◆ **About this exercise**
Look for the line that contains "Click the Choose File button"; output that line and every line after it exactly, through the final line of the material below, and nothing else.

◆ **Exercise materials**
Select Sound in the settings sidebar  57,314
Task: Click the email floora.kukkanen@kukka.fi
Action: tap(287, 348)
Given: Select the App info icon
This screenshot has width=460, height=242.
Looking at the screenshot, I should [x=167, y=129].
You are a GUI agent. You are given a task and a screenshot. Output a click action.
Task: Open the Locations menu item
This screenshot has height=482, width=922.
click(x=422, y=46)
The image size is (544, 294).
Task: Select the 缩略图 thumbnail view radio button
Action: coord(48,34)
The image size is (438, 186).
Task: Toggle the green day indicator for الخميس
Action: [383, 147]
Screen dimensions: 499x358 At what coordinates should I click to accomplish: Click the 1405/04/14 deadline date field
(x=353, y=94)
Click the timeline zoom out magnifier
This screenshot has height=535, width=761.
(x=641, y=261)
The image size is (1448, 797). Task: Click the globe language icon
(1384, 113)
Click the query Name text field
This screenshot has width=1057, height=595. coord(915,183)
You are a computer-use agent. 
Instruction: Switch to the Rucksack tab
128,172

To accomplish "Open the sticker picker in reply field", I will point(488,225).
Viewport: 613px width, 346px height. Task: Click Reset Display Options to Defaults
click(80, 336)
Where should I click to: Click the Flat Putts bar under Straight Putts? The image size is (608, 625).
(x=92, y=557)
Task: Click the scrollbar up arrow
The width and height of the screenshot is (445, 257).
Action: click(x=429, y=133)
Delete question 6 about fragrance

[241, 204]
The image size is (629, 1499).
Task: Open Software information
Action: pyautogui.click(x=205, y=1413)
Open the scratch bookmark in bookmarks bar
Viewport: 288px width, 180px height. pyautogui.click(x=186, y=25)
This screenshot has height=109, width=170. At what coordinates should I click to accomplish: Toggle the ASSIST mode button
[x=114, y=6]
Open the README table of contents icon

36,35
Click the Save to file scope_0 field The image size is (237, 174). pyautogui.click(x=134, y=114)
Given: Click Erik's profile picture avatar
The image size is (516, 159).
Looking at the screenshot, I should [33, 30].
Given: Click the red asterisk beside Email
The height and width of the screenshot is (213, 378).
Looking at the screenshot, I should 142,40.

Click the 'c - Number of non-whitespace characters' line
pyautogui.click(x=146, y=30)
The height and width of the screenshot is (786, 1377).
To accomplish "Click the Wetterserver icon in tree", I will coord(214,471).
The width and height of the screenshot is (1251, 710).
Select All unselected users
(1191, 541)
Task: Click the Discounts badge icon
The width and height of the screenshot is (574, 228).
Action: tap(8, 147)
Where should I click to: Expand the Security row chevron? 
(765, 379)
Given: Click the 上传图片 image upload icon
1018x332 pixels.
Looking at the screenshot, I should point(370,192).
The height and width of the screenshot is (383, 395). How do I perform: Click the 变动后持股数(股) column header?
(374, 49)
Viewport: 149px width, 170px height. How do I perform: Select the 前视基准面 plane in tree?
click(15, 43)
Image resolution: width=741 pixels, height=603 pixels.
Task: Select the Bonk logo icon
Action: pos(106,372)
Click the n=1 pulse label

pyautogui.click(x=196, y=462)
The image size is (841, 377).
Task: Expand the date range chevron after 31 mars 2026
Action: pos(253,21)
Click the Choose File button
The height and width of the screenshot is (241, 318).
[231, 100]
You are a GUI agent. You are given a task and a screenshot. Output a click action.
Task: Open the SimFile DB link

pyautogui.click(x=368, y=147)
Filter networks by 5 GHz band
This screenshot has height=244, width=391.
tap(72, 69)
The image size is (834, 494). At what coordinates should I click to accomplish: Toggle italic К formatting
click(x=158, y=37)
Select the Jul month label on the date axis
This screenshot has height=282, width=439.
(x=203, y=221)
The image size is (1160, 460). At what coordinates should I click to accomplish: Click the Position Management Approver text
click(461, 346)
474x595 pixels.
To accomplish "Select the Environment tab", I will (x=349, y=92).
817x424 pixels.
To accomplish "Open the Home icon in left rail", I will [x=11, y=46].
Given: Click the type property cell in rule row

◆ **Answer to the problem**
Click the Choose File button
The height and width of the screenshot is (241, 318).
[231, 100]
You are a GUI agent. You are given a task and a screenshot. Output a click action.
Task: Open the SimFile DB link

pyautogui.click(x=368, y=147)
Filter networks by 5 GHz band
This screenshot has height=244, width=391.
tap(72, 69)
The image size is (834, 494). At what coordinates should I click to accomplish: Toggle italic К formatting
click(x=158, y=37)
Select the Jul month label on the date axis
This screenshot has height=282, width=439.
(x=203, y=221)
The image size is (1160, 460). At what coordinates should I click to accomplish: Click the Position Management Approver text
click(461, 346)
474x595 pixels.
To accomplish "Select the Environment tab", I will (x=349, y=92).
817x424 pixels.
To accomplish "Open the Home icon in left rail", I will [x=11, y=46].
Given: Click the type property cell in rule row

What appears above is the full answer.